DANA (10.6 points, indoor – 1 hr): Today’s ride was
horrible, but at least it was brief. That is, it took me just an hour (actually
59:45, which was as close to an hour as I could get) to ascertain, beyond a
shadow of a doubt, that there was no way I could score enough points to win. I’ve
attached the final graph, because it tells a poignant tale. About 35 minutes
into the workout, my spirits faltered and my pulse dropped to about 145. This
angered me, and I hammered as hard as I could and finally crossed the [target] zone
threshold. At this point I had all the grace of a fish flopping on the floor of
a boat, being murdered with an ice pick. After about 90 seconds of this I was
actually crying. I blew up, and my heart fell to just over 130.
I was getting ready to climb off the bike when I had my Tom
Simpson moment. Remember, just before he died on Mount Ventoux, when his famous
last words were “Put me back on my bike!”? That’s what I’m talking about. Reflecting
on the absurdly short duration of my ride, and motivated by an equally absurd
refusal to accept defeat, I decided to try to recover and go a bit longer.

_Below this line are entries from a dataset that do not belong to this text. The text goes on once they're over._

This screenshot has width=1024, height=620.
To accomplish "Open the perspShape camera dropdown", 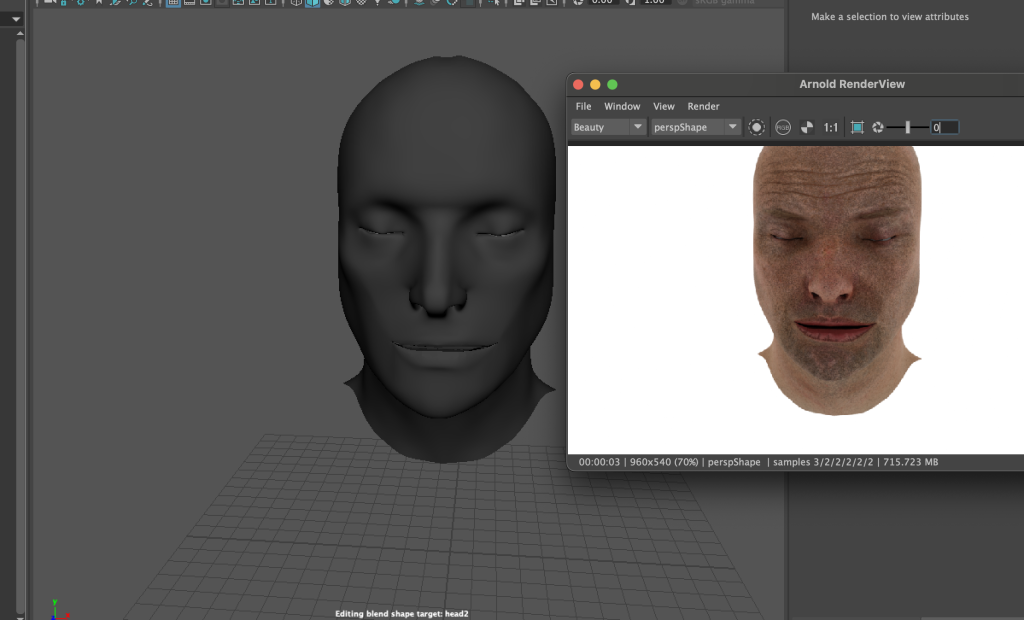I will click(x=696, y=127).
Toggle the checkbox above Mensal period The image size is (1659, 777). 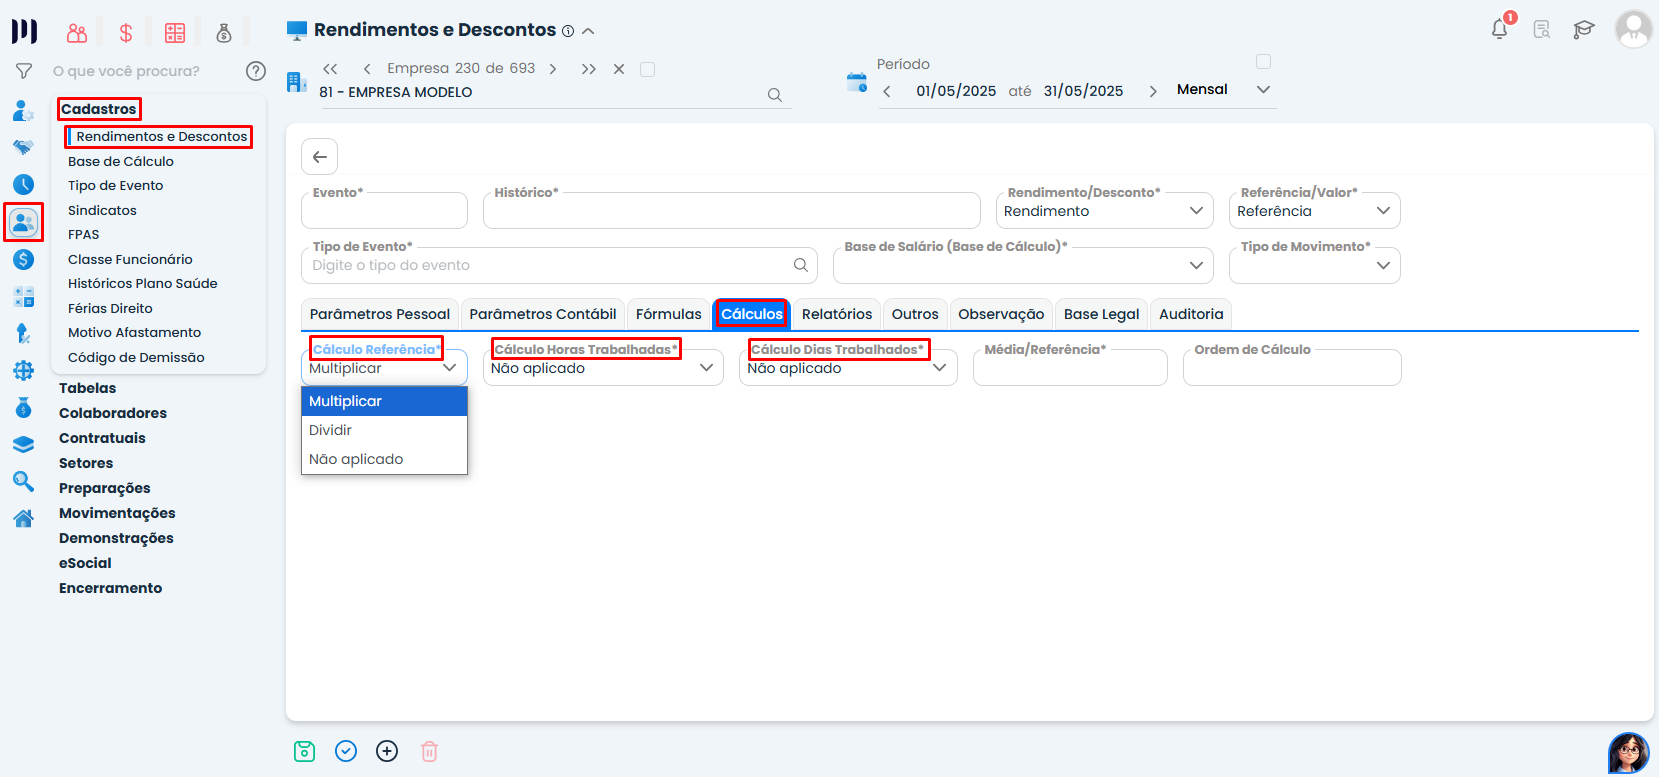click(1263, 62)
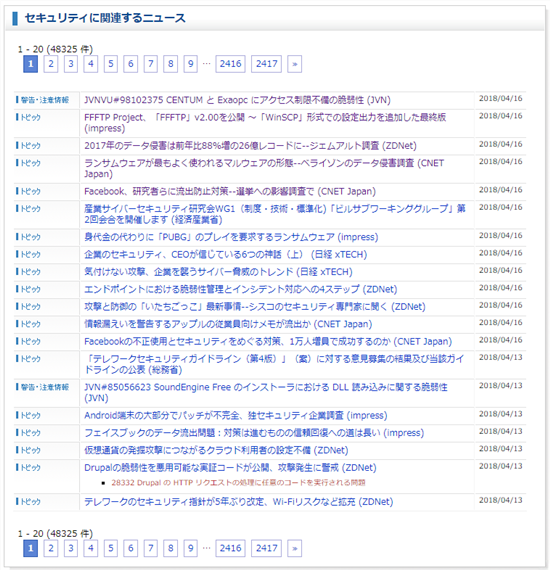
Task: Open the FFFTP Project v2.00 news link
Action: (x=265, y=123)
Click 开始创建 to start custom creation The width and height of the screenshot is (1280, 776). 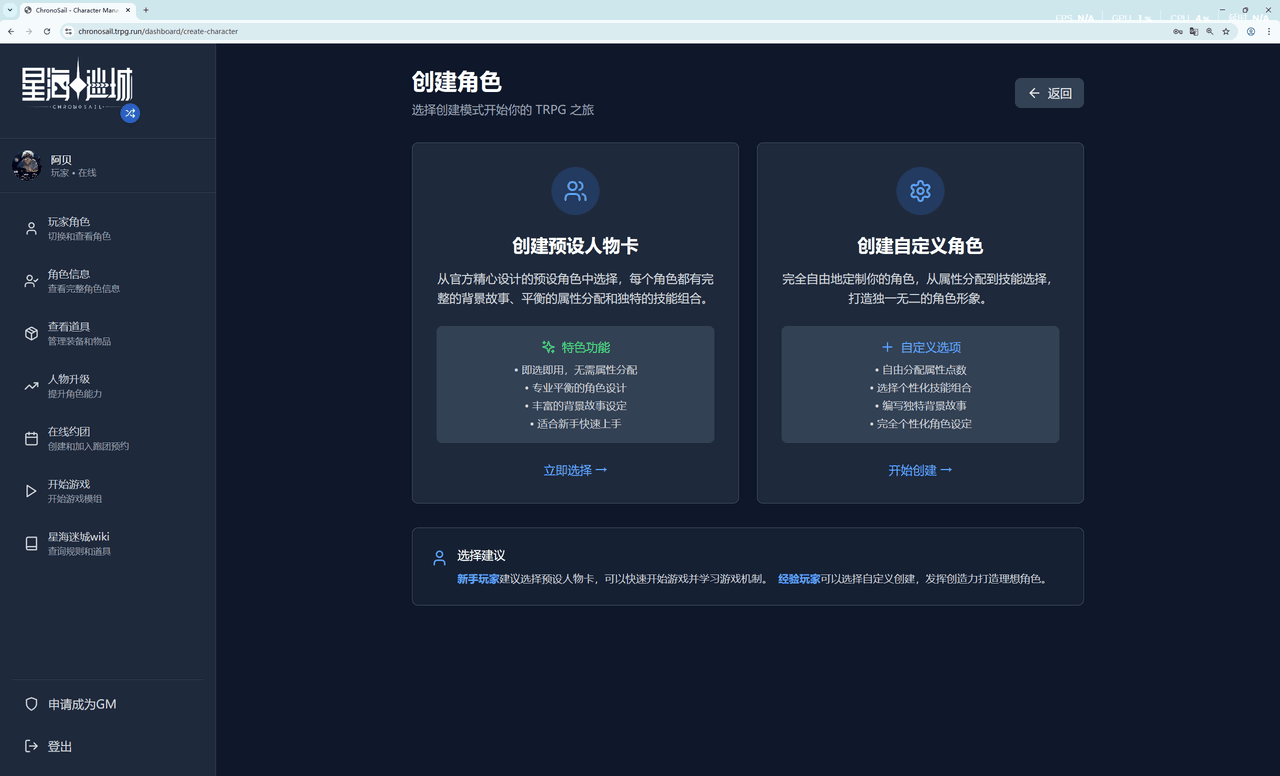point(919,470)
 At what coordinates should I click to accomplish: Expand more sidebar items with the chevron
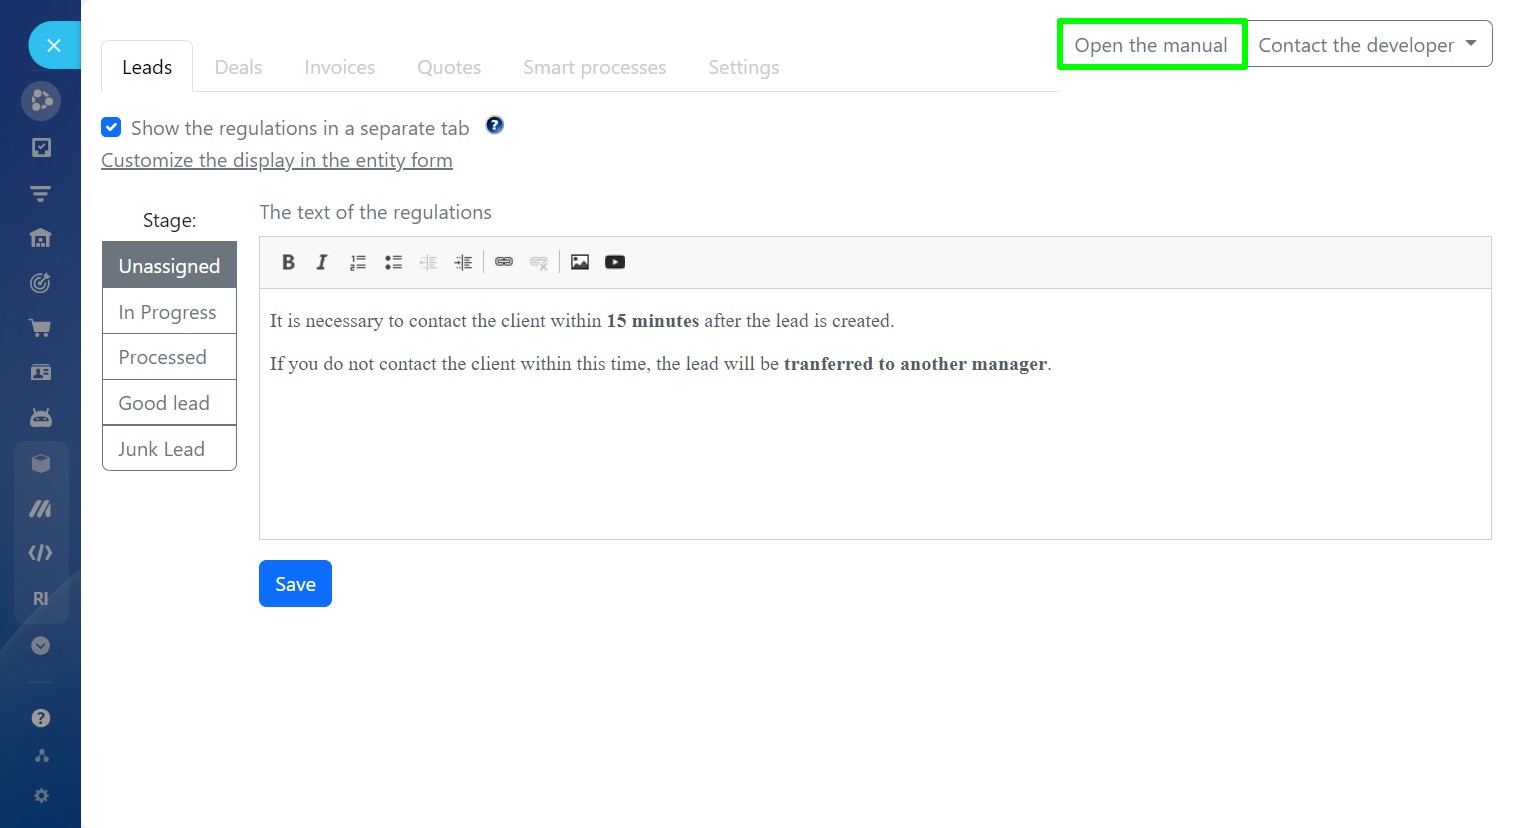40,646
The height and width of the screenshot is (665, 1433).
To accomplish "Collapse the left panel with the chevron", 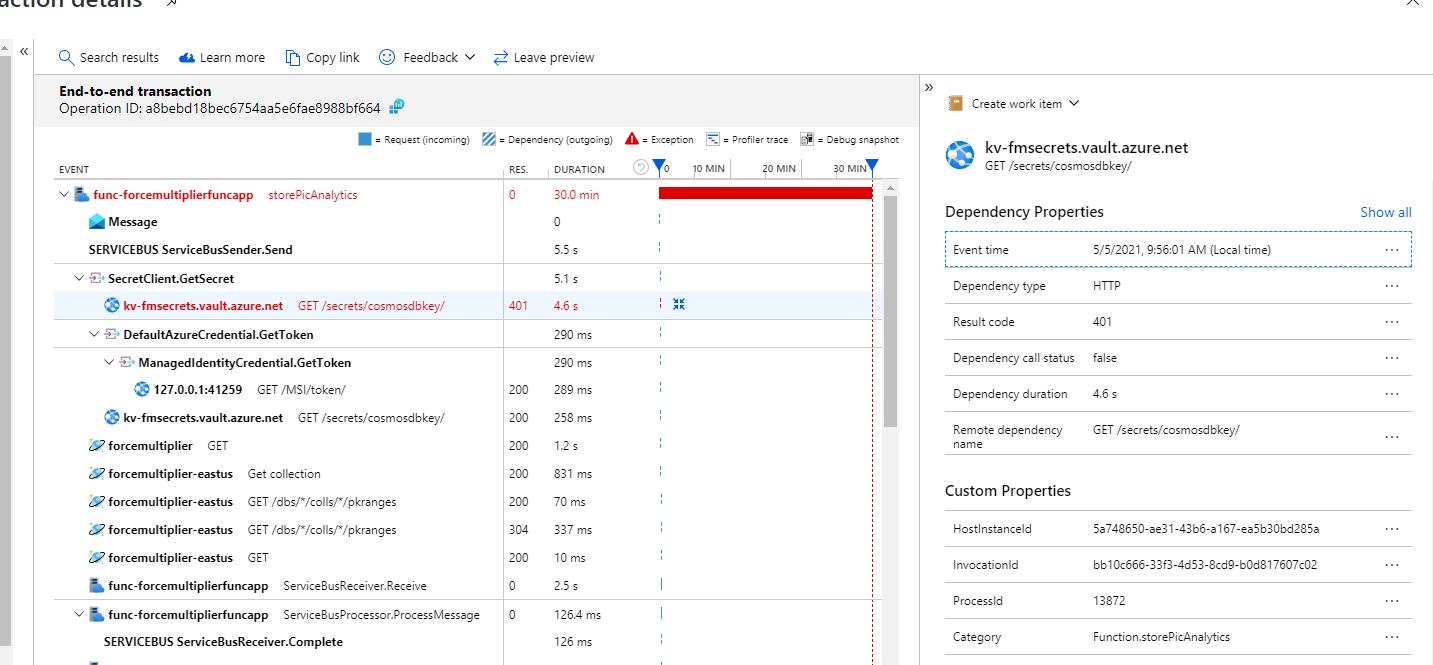I will tap(23, 51).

And so, 48 minutes in I decided to try one more time to
burst over the zone threshold, and (I foolishly hoped) somehow pin myself there
[i.e., above my heart rate target zone—that is, redlined]. And as the graph
shows, I actually did get it up there for awhile. When I finally detonated for
good, which of course was inevitable, I decided to just keep hammering as much
as I could despite the extreme, piercing, shattering pain. At this point I was uttering strange animal noises, somewhere between groans
and screams but really more like yelps (given my lack of breath). And then
something really strange happened: after maybe 30 seconds of this my heart rate
began to soar. It got into the upper 160s and stayed there awhile, for about 45
seconds, and then suddenly I not only couldn’t pedal anymore, but couldn’t hold
myself up on the bike. I crumpled into the handlebars and it was all over. Good
thing I was on the [indoor] trainer or I’d have stacked!
So, not a great score, but it did get me above the
100-points-in-a-week barrier, for a personal best. It also got me above the prestigious
300-points-in-a-month barrier. It also brought my margin of loss down to less
than a percent, which I have to be happy about. Best of all, it’s finally over.
BRYAN: Well shoot, Dana, my condolences. It was a valiant
effort, I must say, as your last ride’s data attest. I believe you’re the
better man for it, however, and I fear what you will do in the coming year. Did
you realize that you shattered your previous total scores, as well as your best
week? Very impressive...
GEOFF: Well Dana, your description of your final ride has
filled my head with all sorts of thoughts. First of all, there’s respect and
admiration for your grit and determination and your ability to torture
yourself. My hat’s off to you! Then of course there’s the enormous sense of
relief that you didn’t actually die trying. Erin would have killed me! There’s
also the recognition of having been right there with you, having experienced
exactly the same emotions. There’s a common bond here which I’m sure many
people will never know. Oddly enough, I seem to be missing the thrill of
victory. Maybe it just needs to sink in.
[FINAL SCORE: Geoff 2,941; Dana 2,914; Bryan 1,567.]
Final commentary
BRYAN: Gentlemen, nicely done. I am impressed and awed at
your biking prowess. It’s a privilege to be crushed into oblivion by you.
DANA: I tried. That’s all I can say. Of course that’s not
true—I can always say more. For example, nice job Geoff! I’m actually not that
bummed about losing this year, because I lost to such a gritty opponent.
GEOFF: Well, I can scarcely believe that I actually won. I
honestly thought it was impossible to beat Dana on the bike. I’d like to take
this opportunity to thank everyone who made this victory possible, including the
artists whose music made it possible to dig a bit deeper, my parents for providing me a genetic gift
for determination, my equipment suppliers whose gear stood up to the task, the
promoters and producers of this great sporting event, and of course my
unwavering fellow competitors, whose dedication and guts are an inspiration to
us all. So, what am I doing after the celebration? I’m goin’ to Di’neylan’!